» **Exercise brief**:
Without leaving out a single line, restate the entries below exactly.

» **Provided information**:
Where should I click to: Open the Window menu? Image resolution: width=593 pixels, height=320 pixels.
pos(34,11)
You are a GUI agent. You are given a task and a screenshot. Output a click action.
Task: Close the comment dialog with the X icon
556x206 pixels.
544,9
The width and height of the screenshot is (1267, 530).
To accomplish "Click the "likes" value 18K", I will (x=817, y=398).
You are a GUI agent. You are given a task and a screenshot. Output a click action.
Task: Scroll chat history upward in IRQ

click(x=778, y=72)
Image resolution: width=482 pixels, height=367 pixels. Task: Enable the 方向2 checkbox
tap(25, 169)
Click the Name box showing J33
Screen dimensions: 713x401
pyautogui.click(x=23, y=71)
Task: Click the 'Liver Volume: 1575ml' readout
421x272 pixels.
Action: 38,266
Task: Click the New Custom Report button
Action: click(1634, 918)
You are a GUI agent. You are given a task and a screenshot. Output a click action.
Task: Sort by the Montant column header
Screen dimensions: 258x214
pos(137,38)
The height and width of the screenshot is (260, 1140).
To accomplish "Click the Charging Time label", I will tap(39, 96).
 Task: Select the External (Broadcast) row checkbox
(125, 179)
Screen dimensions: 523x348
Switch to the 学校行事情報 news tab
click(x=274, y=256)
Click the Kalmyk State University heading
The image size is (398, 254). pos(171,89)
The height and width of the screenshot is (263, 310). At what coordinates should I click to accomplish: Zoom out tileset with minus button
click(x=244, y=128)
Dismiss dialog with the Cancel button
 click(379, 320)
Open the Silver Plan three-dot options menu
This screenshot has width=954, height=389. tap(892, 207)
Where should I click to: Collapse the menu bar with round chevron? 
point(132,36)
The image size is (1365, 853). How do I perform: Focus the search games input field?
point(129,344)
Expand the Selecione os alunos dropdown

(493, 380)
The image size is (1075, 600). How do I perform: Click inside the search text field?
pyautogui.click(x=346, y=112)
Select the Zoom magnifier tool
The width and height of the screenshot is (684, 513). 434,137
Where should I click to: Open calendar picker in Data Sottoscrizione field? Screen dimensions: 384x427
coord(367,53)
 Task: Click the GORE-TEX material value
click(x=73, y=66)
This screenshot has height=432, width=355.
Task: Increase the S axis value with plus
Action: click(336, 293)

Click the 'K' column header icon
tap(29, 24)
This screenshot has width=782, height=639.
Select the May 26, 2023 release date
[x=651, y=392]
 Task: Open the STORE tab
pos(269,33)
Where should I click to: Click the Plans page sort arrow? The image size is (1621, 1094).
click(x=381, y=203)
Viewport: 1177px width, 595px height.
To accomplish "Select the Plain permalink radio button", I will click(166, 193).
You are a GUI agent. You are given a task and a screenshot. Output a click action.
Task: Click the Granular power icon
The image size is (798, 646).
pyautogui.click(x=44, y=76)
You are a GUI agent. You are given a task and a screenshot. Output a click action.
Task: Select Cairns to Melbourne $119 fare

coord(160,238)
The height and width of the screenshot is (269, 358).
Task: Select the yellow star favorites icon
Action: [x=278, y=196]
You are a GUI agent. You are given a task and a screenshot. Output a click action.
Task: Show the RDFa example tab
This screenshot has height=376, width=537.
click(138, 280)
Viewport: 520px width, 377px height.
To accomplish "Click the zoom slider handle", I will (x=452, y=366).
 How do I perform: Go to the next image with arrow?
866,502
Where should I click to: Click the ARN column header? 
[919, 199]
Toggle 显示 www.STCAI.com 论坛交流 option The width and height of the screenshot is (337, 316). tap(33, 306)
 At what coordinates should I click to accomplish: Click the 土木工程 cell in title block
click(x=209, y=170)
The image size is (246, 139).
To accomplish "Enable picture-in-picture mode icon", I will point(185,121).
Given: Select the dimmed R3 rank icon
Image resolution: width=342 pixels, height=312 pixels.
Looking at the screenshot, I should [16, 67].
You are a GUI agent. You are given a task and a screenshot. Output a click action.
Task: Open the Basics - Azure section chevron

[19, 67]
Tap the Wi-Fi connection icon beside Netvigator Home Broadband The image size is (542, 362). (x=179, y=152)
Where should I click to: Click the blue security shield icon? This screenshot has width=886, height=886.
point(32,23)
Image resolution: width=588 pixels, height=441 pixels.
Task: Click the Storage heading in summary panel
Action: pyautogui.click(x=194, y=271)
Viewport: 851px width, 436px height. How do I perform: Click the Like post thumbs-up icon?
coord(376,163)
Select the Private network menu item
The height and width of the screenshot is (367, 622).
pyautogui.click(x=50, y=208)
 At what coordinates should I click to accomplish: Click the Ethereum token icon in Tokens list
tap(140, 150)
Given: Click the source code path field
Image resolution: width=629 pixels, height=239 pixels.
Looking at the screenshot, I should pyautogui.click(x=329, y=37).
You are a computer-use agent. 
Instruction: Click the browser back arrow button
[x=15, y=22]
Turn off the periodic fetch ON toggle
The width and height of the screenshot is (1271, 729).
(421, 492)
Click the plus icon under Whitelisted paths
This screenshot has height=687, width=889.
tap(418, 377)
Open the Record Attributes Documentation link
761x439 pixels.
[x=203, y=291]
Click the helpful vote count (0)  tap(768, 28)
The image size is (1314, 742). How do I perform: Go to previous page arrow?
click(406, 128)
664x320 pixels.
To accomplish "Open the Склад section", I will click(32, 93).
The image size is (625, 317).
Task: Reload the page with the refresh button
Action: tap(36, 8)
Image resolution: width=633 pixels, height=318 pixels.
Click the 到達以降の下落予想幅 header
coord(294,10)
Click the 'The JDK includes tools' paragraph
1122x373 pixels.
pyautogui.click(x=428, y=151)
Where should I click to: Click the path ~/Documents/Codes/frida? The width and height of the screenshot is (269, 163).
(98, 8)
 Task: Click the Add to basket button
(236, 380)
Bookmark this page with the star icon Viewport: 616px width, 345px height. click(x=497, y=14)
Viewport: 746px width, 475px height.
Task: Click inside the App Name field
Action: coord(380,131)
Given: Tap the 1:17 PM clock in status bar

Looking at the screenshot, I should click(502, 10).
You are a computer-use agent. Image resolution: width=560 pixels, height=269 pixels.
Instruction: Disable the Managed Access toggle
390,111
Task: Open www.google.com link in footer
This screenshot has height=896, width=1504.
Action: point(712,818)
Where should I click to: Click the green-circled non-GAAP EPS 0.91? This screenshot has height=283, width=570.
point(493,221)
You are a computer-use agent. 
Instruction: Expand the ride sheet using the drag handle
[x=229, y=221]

» **Solution below**:
Where should I click to: Open the Window menu? Image resolution: width=593 pixels, height=320 pixels.
pos(34,11)
You are a GUI agent. You are given a task and a screenshot. Output a click action.
Task: Close the comment dialog with the X icon
556x206 pixels.
544,9
The width and height of the screenshot is (1267, 530).
To accomplish "Click the "likes" value 18K", I will (x=817, y=398).
You are a GUI agent. You are given a task and a screenshot. Output a click action.
Task: Scroll chat history upward in IRQ

click(x=778, y=72)
Image resolution: width=482 pixels, height=367 pixels. Task: Enable the 方向2 checkbox
tap(25, 169)
Click the Name box showing J33
Screen dimensions: 713x401
pyautogui.click(x=23, y=71)
Task: Click the 'Liver Volume: 1575ml' readout
421x272 pixels.
Action: 38,266
Task: Click the New Custom Report button
Action: click(1634, 918)
You are a GUI agent. You are given a task and a screenshot. Output a click action.
Task: Sort by the Montant column header
Screen dimensions: 258x214
pos(137,38)
The height and width of the screenshot is (260, 1140).
To accomplish "Click the Charging Time label", I will tap(39, 96).
 Task: Select the External (Broadcast) row checkbox
(125, 179)
Screen dimensions: 523x348
Switch to the 学校行事情報 news tab
click(x=274, y=256)
Click the Kalmyk State University heading
The image size is (398, 254). pos(171,89)
The height and width of the screenshot is (263, 310). At what coordinates should I click to accomplish: Zoom out tileset with minus button
click(x=244, y=128)
Dismiss dialog with the Cancel button
 click(379, 320)
Open the Silver Plan three-dot options menu
This screenshot has width=954, height=389. tap(892, 207)
Where should I click to: Collapse the menu bar with round chevron? 
point(132,36)
The image size is (1365, 853). How do I perform: Focus the search games input field?
point(129,344)
Expand the Selecione os alunos dropdown

(493, 380)
The image size is (1075, 600). How do I perform: Click inside the search text field?
pyautogui.click(x=346, y=112)
Select the Zoom magnifier tool
The width and height of the screenshot is (684, 513). 434,137
Where should I click to: Open calendar picker in Data Sottoscrizione field? Screen dimensions: 384x427
coord(367,53)
 Task: Click the GORE-TEX material value
click(x=73, y=66)
This screenshot has height=432, width=355.
Task: Increase the S axis value with plus
Action: click(336, 293)

Click the 'K' column header icon
tap(29, 24)
This screenshot has width=782, height=639.
Select the May 26, 2023 release date
[x=651, y=392]
 Task: Open the STORE tab
pos(269,33)
Where should I click to: Click the Plans page sort arrow? The image size is (1621, 1094).
click(x=381, y=203)
Viewport: 1177px width, 595px height.
To accomplish "Select the Plain permalink radio button", I will click(166, 193).
You are a GUI agent. You are given a task and a screenshot. Output a click action.
Task: Click the Granular power icon
The image size is (798, 646).
pyautogui.click(x=44, y=76)
You are a GUI agent. You are given a task and a screenshot. Output a click action.
Task: Select Cairns to Melbourne $119 fare

coord(160,238)
The height and width of the screenshot is (269, 358).
Task: Select the yellow star favorites icon
Action: [x=278, y=196]
You are a GUI agent. You are given a task and a screenshot. Output a click action.
Task: Show the RDFa example tab
This screenshot has height=376, width=537.
click(138, 280)
Viewport: 520px width, 377px height.
To accomplish "Click the zoom slider handle", I will (x=452, y=366).
 How do I perform: Go to the next image with arrow?
866,502
Where should I click to: Click the ARN column header? 
[919, 199]
Toggle 显示 www.STCAI.com 论坛交流 option The width and height of the screenshot is (337, 316). tap(33, 306)
 At what coordinates should I click to accomplish: Click the 土木工程 cell in title block
click(x=209, y=170)
The image size is (246, 139).
To accomplish "Enable picture-in-picture mode icon", I will point(185,121).
Given: Select the dimmed R3 rank icon
Image resolution: width=342 pixels, height=312 pixels.
Looking at the screenshot, I should [16, 67].
You are a GUI agent. You are given a task and a screenshot. Output a click action.
Task: Open the Basics - Azure section chevron

[19, 67]
Tap the Wi-Fi connection icon beside Netvigator Home Broadband The image size is (542, 362). (x=179, y=152)
Where should I click to: Click the blue security shield icon? This screenshot has width=886, height=886.
point(32,23)
Image resolution: width=588 pixels, height=441 pixels.
Task: Click the Storage heading in summary panel
Action: pyautogui.click(x=194, y=271)
Viewport: 851px width, 436px height. How do I perform: Click the Like post thumbs-up icon?
coord(376,163)
Select the Private network menu item
The height and width of the screenshot is (367, 622).
pyautogui.click(x=50, y=208)
 At what coordinates should I click to accomplish: Click the Ethereum token icon in Tokens list
tap(140, 150)
Given: Click the source code path field
Image resolution: width=629 pixels, height=239 pixels.
Looking at the screenshot, I should pyautogui.click(x=329, y=37).
You are a computer-use agent. 
Instruction: Click the browser back arrow button
[x=15, y=22]
Turn off the periodic fetch ON toggle
The width and height of the screenshot is (1271, 729).
(421, 492)
Click the plus icon under Whitelisted paths
This screenshot has height=687, width=889.
tap(418, 377)
Open the Record Attributes Documentation link
761x439 pixels.
[x=203, y=291]
Click the helpful vote count (0)  tap(768, 28)
The image size is (1314, 742). How do I perform: Go to previous page arrow?
click(406, 128)
664x320 pixels.
To accomplish "Open the Склад section", I will click(32, 93).
The image size is (625, 317).
Task: Reload the page with the refresh button
Action: tap(36, 8)
Image resolution: width=633 pixels, height=318 pixels.
Click the 到達以降の下落予想幅 header
coord(294,10)
Click the 'The JDK includes tools' paragraph
1122x373 pixels.
pyautogui.click(x=428, y=151)
Where should I click to: Click the path ~/Documents/Codes/frida? The width and height of the screenshot is (269, 163).
(98, 8)
 Task: Click the Add to basket button
(236, 380)
Bookmark this page with the star icon Viewport: 616px width, 345px height. click(x=497, y=14)
Viewport: 746px width, 475px height.
Task: Click inside the App Name field
Action: coord(380,131)
Given: Tap the 1:17 PM clock in status bar

Looking at the screenshot, I should click(502, 10).
You are a computer-use agent. Image resolution: width=560 pixels, height=269 pixels.
Instruction: Disable the Managed Access toggle
390,111
Task: Open www.google.com link in footer
This screenshot has height=896, width=1504.
Action: point(712,818)
Where should I click to: Click the green-circled non-GAAP EPS 0.91? This screenshot has height=283, width=570.
point(493,221)
You are a computer-use agent. 
Instruction: Expand the ride sheet using the drag handle
[x=229, y=221]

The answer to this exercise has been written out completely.